> **Text shown**:
'''
As one pro-abortionist put it to me:

What’s the big deal with killing babies anyway? God killed millions of them in the bible and you still worship him. Make up your minds.

Sadly, this is not an isolated case. In my many discussions with pro-abortionists, I’ve seen plenty who argue along similar lines. A favorite argument is that since x% (the number changes every time) of pregnancies “spontaneously abort”, which is the will of God, it must be permissible to abort every pregnancy.

Perhaps you can spot the very obvious extension of this logic, which pro-abortionists strangely overlook. It is this: since God does not just kill babies, but is responsible for the death of every single human being ever (Gen 3:19; Job 14:5 etc), we should therefore expect Christians to endorse the killing of not just babies, but anyone whosoever. What’s the big deal with murder anyway?

Yet oddly, Christians do not take this view. They actually have this whole thing about murder being bad.
'''
> **Information provided**:
'''
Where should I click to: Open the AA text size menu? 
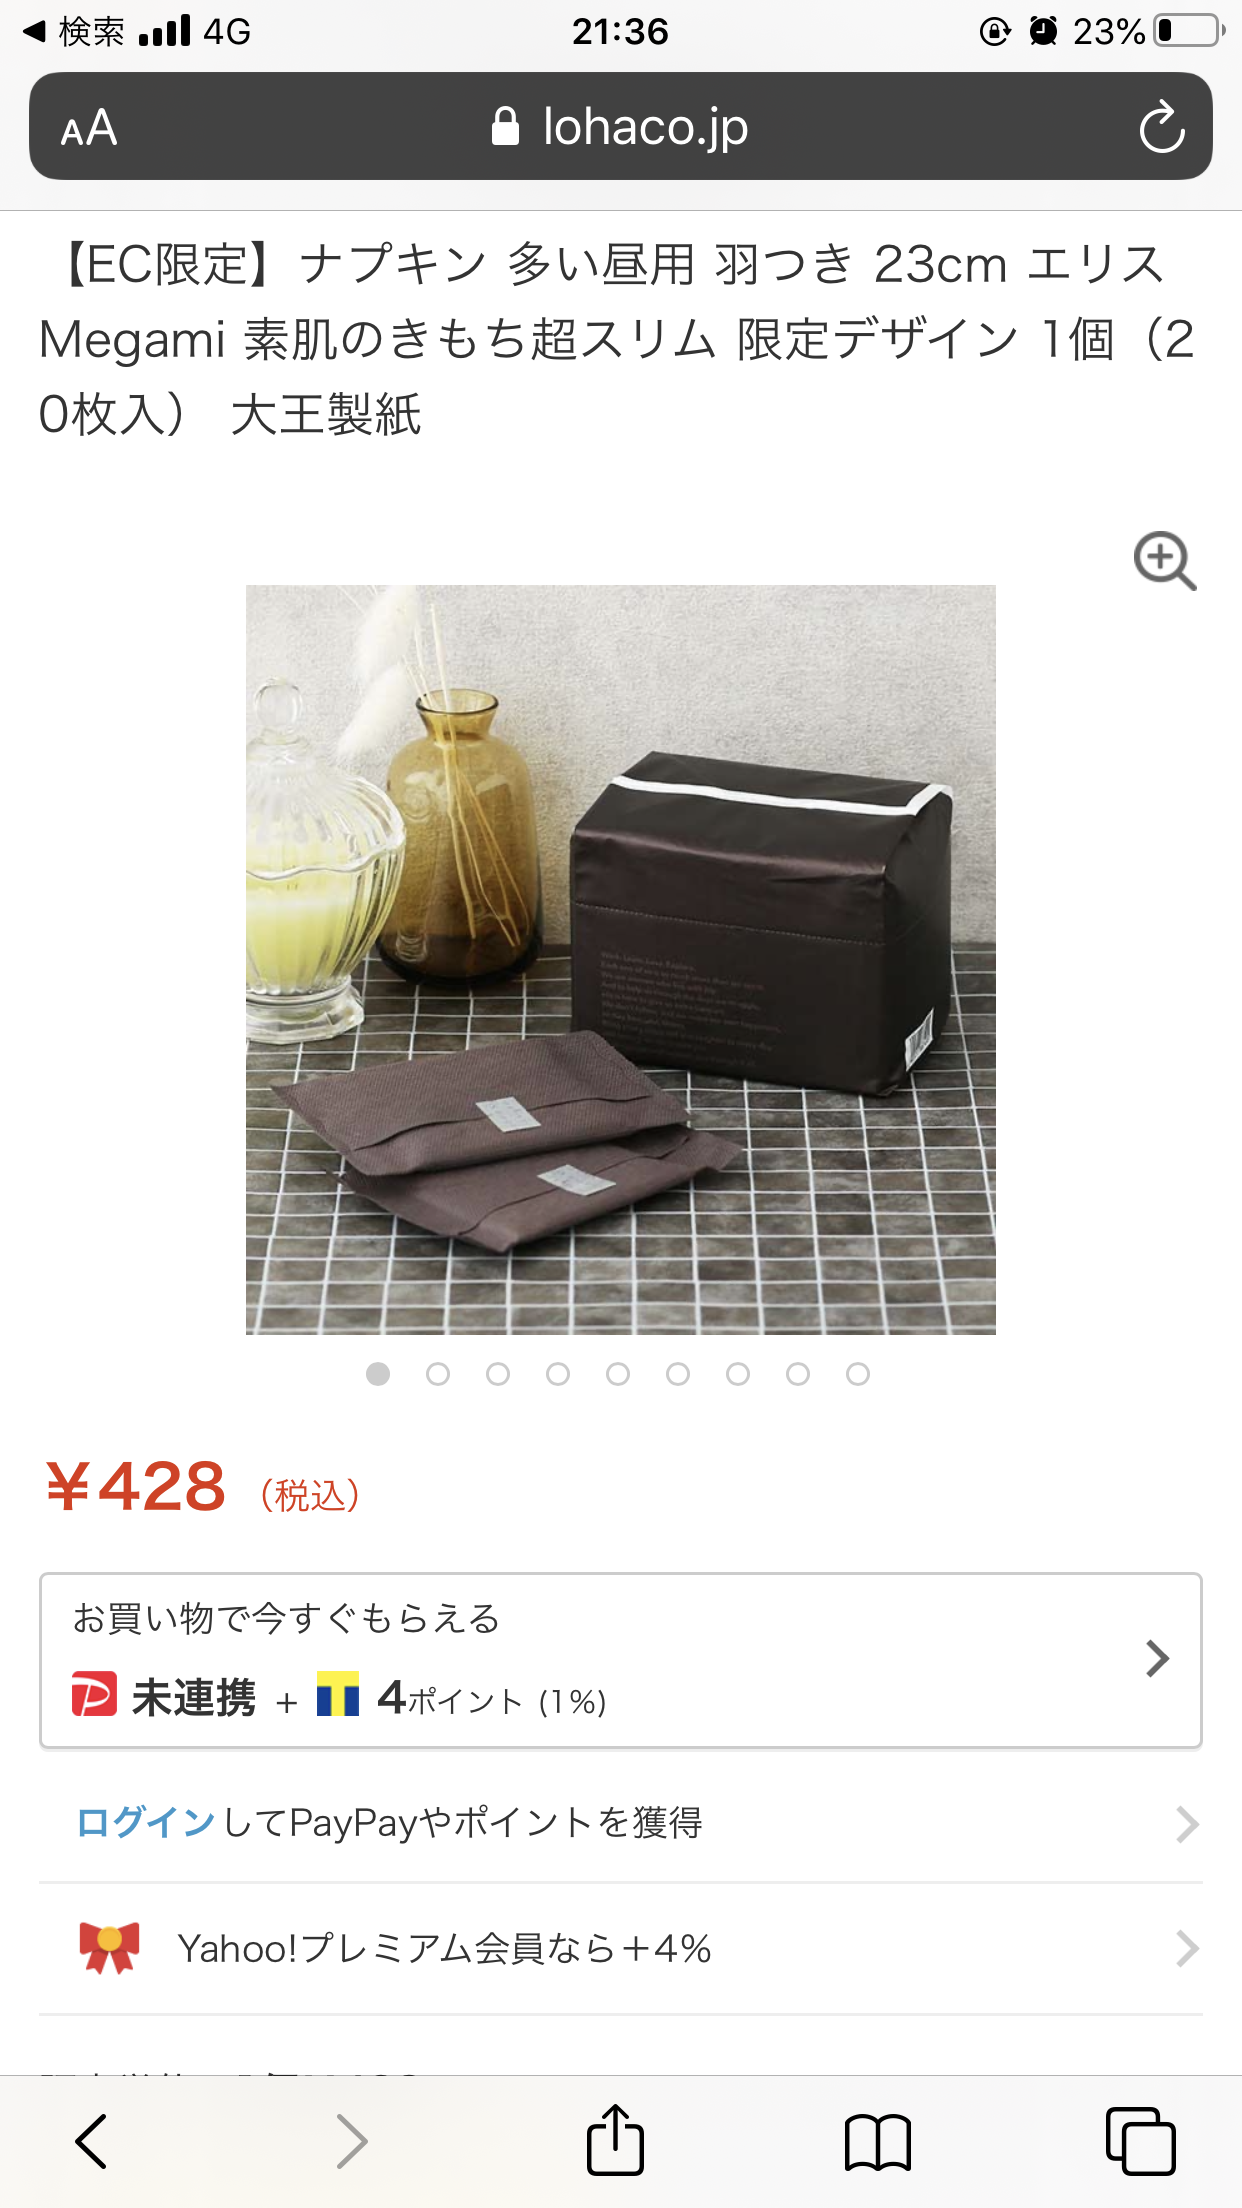click(x=89, y=128)
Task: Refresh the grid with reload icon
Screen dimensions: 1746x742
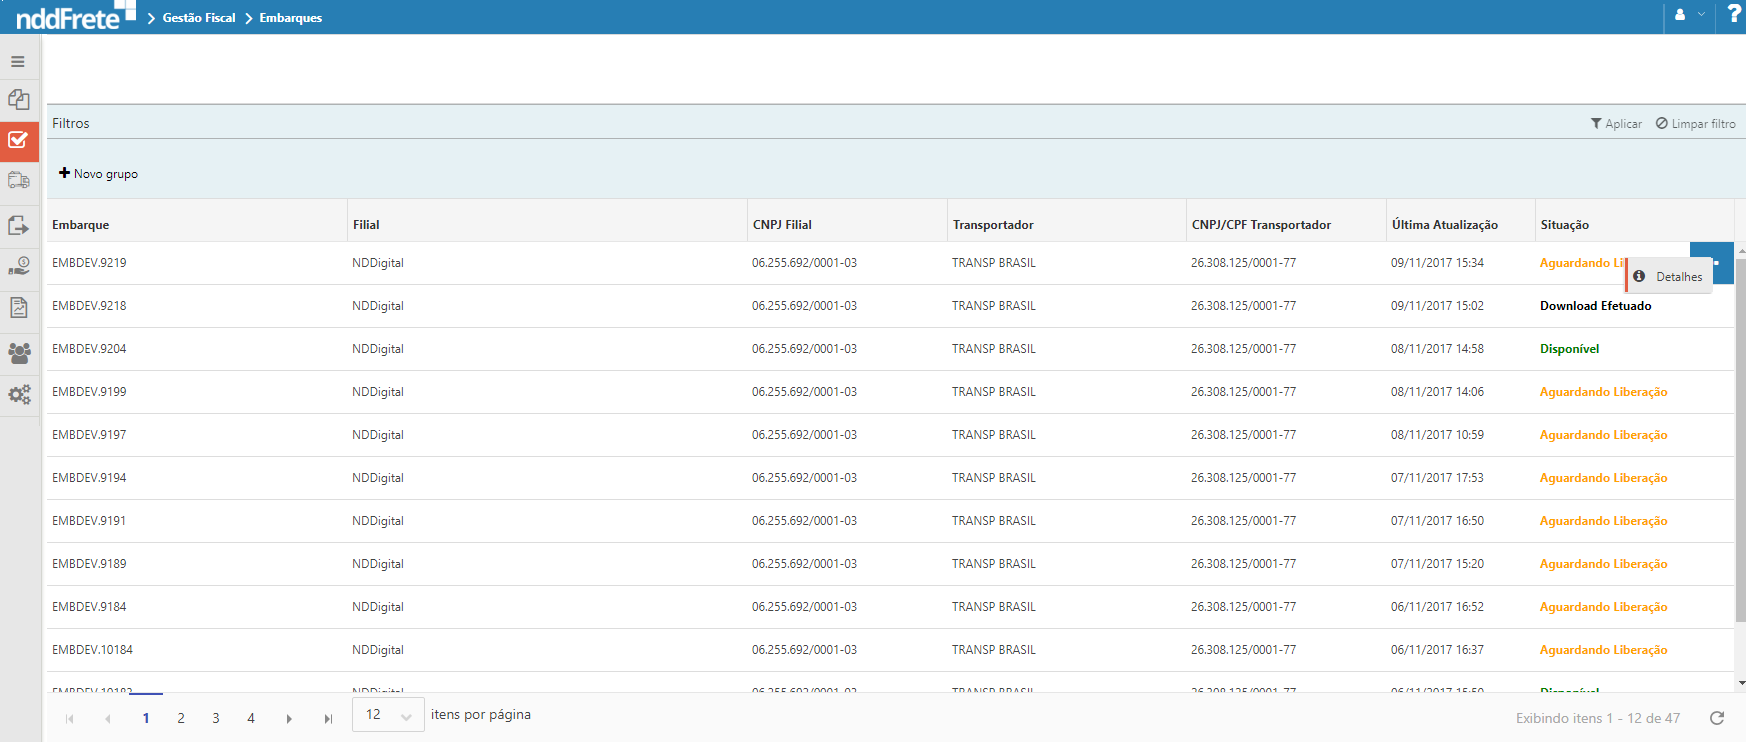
'''
> **Prompt 1**: Which two Bible references does the abortion passage cite for God being responsible for the death of every human being?
> **Prompt 2**: Rewrite the paragraph of the abortion passage that begins "Sadly, this is not an isolated case" in shorter form, keeping its main facts.
> **Prompt 3**: Supply what comes next in the abortion passage, picking up after its final sentence.
The data has no connection to the abortion passage.

> **Output 1**: Gen 3:19 and Job 14:5.

> **Output 2**: This is not an isolated case. Many pro-abortionists I've talked with argue similarly. A favorite claim is that because some percentage of pregnancies (the figure keeps changing) "spontaneously abort" by the will of God, aborting any pregnancy must be permissible.

> **Output 3**:
Are we inconsistent in this regard? It’s very difficult to see how. What precisely is the pro-abortionist argument meant to look like? It would presumably have to be something like this:

  1. Whatever God does is permissible for people to do
  2. God brings about the death of all people
  3. Therefore, it is permissible for people to bring about the death of all people

The obvious trouble occurs at premise (1). How would a pro-abortionist go about justifying this claim? Indeed, pro-abortionists seem to have a problem here, because another very common assertion I see them make regularly is that we (especially Christians) should not judge other people. But they can’t eat their cake and still have it too—after all, God judges all people, so if (1) is true, it is permissible for us to judge all people.

It seems obvious that (1) must be false. Since God is the perfect creator, and we are immoral creatures, it is nonsensical to think that we have identical rights and privileges to him. Moreover, it is plainly nonsensical—it is the sort of extraordinary claim that immediately demands a heavy burden of proof.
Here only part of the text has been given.